The core mechanism of vesicular transport is established as a conserved process involving vesicle budding, cargo selection, and fusion. Key molecular players include small GTPases like Sar1 and ARF that regulate coat assembly, and coat proteins such as COPII, COPI, and clathrin that shape the vesicle and select cargo via sorting signals. COPII vesicles facilitate anterograde transport from the Endoplasmic Reticulum (ER) to the cis-Golgi, while COPI vesicles mediate retrograde transport, retrieving ER-resident proteins bearing KDEL or KKXX signals.

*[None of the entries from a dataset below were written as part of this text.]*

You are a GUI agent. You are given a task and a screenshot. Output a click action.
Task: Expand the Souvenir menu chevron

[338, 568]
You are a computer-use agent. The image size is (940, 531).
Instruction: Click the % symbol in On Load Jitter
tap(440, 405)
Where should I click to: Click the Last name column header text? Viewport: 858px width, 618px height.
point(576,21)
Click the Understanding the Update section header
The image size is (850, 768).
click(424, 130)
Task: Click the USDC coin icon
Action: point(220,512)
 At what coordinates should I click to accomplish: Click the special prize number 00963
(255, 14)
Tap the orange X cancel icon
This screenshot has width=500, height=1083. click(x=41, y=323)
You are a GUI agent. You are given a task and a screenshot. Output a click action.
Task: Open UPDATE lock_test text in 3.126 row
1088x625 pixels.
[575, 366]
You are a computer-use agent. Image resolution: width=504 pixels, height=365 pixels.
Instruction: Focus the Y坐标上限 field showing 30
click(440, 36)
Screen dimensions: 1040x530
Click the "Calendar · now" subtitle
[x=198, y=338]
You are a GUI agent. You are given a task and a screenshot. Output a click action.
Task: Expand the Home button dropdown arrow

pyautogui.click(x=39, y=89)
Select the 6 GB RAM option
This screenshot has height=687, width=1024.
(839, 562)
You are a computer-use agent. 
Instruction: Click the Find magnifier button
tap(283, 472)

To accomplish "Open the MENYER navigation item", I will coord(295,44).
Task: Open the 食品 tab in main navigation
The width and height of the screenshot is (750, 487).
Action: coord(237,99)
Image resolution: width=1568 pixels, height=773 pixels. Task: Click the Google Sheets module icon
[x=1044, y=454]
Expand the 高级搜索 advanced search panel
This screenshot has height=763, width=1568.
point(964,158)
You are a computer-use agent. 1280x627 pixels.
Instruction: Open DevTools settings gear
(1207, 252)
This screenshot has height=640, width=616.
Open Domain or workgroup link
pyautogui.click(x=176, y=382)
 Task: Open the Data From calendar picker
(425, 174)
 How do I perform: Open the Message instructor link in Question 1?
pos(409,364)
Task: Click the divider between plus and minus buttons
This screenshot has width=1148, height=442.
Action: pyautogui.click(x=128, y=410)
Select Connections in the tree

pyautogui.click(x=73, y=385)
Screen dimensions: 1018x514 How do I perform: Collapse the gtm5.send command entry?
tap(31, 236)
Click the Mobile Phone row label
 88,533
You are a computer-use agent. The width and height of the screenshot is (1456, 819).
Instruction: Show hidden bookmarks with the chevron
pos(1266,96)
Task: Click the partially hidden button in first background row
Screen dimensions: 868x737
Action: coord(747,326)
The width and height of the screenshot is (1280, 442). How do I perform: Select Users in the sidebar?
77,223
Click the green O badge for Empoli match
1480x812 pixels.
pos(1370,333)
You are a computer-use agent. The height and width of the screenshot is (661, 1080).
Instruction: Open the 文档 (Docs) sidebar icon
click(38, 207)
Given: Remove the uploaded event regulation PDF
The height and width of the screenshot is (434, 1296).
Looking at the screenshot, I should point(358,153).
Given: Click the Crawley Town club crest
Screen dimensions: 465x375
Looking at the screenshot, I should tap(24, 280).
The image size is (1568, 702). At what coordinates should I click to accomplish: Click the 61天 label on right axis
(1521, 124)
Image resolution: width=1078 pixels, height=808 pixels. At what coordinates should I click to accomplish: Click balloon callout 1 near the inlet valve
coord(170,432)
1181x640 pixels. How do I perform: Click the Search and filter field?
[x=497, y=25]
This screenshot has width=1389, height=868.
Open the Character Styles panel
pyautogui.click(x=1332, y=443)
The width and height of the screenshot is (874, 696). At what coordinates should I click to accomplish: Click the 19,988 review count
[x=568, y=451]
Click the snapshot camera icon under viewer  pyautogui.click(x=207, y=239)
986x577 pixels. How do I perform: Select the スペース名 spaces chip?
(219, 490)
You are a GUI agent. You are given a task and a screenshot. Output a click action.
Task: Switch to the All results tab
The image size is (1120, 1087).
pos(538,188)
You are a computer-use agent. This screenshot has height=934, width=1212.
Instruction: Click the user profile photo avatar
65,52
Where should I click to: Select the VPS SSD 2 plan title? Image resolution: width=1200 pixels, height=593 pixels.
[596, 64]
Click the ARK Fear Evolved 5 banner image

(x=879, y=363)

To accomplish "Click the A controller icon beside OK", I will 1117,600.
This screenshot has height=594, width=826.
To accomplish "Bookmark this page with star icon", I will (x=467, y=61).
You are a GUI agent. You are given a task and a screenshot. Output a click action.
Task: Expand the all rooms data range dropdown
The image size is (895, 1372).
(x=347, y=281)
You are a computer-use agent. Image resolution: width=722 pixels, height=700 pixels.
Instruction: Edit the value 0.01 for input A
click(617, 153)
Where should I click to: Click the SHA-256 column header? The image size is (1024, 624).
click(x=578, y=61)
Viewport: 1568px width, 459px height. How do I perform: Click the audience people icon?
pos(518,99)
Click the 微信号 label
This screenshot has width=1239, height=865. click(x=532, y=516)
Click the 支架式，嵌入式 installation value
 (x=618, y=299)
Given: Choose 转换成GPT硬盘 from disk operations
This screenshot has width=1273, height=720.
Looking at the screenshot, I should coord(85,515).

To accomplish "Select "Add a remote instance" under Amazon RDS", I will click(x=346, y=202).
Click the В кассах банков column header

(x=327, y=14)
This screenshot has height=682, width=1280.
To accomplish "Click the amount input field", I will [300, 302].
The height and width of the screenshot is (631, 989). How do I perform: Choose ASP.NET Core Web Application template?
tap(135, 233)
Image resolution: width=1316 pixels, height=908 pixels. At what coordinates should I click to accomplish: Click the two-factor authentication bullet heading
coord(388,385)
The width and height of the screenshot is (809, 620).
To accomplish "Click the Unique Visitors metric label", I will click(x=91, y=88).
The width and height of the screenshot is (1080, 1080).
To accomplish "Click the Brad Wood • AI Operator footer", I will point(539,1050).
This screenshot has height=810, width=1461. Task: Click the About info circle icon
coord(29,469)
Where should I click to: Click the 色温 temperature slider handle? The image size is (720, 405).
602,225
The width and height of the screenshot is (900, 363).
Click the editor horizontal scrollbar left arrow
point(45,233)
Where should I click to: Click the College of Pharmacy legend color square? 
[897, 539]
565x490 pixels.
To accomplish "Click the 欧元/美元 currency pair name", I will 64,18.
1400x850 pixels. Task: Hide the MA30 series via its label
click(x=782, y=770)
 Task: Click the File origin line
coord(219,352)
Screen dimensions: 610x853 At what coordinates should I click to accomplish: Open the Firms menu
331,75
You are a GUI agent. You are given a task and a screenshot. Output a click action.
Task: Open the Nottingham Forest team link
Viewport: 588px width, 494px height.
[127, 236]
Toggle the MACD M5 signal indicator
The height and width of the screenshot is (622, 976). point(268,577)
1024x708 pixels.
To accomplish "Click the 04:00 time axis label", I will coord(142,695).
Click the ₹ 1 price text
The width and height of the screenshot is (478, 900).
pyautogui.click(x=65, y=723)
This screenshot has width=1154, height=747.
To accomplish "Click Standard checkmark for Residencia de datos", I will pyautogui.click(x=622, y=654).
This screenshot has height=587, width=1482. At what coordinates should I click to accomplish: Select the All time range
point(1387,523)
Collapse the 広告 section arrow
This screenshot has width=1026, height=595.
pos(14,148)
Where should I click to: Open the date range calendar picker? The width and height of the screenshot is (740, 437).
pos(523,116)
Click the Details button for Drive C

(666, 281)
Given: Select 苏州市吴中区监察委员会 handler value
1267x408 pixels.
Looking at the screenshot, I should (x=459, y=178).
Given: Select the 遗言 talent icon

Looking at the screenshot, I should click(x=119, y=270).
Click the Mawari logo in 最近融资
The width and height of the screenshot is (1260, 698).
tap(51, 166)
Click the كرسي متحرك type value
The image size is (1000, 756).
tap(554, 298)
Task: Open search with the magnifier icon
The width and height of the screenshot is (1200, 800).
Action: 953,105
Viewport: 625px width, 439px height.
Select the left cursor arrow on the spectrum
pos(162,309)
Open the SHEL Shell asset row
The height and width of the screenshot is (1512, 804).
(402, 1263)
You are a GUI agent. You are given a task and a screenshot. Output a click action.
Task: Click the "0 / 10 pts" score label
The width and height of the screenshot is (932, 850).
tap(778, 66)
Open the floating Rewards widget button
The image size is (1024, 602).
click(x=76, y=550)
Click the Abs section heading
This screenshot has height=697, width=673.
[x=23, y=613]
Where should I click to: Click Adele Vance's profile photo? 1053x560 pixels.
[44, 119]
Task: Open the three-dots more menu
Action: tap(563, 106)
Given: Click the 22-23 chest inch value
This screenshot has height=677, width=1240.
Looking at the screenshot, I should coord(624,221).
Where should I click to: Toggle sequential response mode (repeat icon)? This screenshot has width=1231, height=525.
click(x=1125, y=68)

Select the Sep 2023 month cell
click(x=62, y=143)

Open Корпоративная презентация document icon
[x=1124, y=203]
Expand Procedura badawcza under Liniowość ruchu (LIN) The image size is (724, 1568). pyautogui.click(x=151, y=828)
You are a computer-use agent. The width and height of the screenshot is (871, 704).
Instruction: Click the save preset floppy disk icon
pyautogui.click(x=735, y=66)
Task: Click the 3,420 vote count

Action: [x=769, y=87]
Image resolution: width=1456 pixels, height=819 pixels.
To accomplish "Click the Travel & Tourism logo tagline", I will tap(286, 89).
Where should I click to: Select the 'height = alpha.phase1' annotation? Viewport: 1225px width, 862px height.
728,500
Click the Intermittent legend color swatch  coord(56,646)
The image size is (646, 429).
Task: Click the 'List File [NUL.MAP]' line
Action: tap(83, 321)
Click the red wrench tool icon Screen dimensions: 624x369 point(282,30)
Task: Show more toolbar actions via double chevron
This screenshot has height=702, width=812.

The text explains the dynamic nature of the Golgi through the cisternal maturation model, where cisternae progress from cis to trans while enzymes are recycled backward. From the trans-Golgi network (TGN), proteins are sorted to various destinations. Soluble lysosomal enzymes are targeted via the Mannose 6-Phosphate (M6P) signal, recognized by M6P receptors that package them into clathrin-coated vesicles; defects in this pathway lead to lysosomal storage disorders like I-cell disease. The chapter further distinguishes between constitutive secretion, which operates continuously, and regulated secretion, where proteins like insulin are stored in secretory granules until a signal triggers exocytosis. In polarized epithelial cells, distinct mechanisms sort proteins to apical or basolateral domains, sometimes involving transcytosis. Receptor-mediated endocytosis is thoroughly examined using the Low-Density Lipoprotein (LDL) receptor as a model, highlighting how the NPXY sorting signal recruits clathrin/AP2 complexes and how endosomal acidification drives ligand dissociation. The discussion extends to the downregulation of signaling receptors like EGFR and the formation of multivesicular bodies (MVBs) for degrading membrane proteins. This process relies on ubiquitin tagging and the ESCRT machinery, which is notably exploited by retroviruses like HIV for budding. Finally, the chapter covers autophagy, a survival mechanism where cytoplasmic contents are engulfed in double-membrane autophagosomes for lysosomal degradation, regulated by Atg proteins during starvation or quality control.